Sarà un pomeriggio speciale, dunque, in cui ci sarà spazio per la narrazione. Ma narrare a chi? «Innanzitutto, a loro stessi e poi per tutti coloro che possono essere interessati a conoscere un po’ di più l’associazione. In questo senso la festa è per gli Adultissimi ma non solo e ci sarà spazio anche per giovani e famiglie». Ovviamente il tutto nella massima sicurezza sanitaria. La scelta del Teatro comunale è avvenuta anche in questa logica: avere un luogo ampio che possa contenere molte persone in una condizione di sicurezza.
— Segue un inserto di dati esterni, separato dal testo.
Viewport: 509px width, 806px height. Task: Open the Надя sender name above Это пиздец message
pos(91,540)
La festa sarà anche un modo per gli adultissimi per «passare idealmente il testimone. Vogliamo che questa memoria custodita – sottolinea Gina – sia affidata come testimonianza viva di fede, di Chiesa, di fedeltà e impegno non solo verso l’Ac, ma verso la Chiesa e in non pochi casi anche verso il Paese».
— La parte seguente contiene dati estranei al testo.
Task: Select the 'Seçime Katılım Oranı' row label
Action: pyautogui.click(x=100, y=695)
Ma non ci sarà il rischio di rimpiangere il tempo passato e che la festa si trasformi in un’operazione nostalgia? Niente di tutto questo. Ne è convinta la vicepresidente diocesana del Settore Adulti di Ac che sottolinea come l’8 maggio «non sarà né «un’esperienza di pura cronaca, né di nostalgia. Non a caso avremo una nonna e un ragazzo che si racconteranno e ci aiuteranno a capire il perché di una storia e come tracciare strada e non solo rileggere il passato».
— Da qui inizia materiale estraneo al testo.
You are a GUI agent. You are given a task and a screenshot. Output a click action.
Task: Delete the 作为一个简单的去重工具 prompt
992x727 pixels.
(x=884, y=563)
In questo dialogo l’Azione cattolica mostrerà uno dei suoi tratti caratteristici: il dialogo intergenerazionale. «Insieme vivremo uno scambio tra generazioni e interrogheremo la storia per capire cosa e come custodire in questo presente». L’appuntamento dell’8 maggio in questa sua ricchezza di contenuti e di ispirazione vuole rappresentare anche l’occasione per l’associazione e non solo per ridare fiato alle relazioni e alla presenza sul territorio.
Il programma prevede tra i momenti forti la partecipazione dell’Anonima Magnagati mentre la conclusione sarà affidata al Vescovo Beniamino. Le iscrizioni sono possibili fino al 23 aprile o attraverso i referenti parrocchiali o attraverso la segreteria diocesana telefonando allo 0444/226530.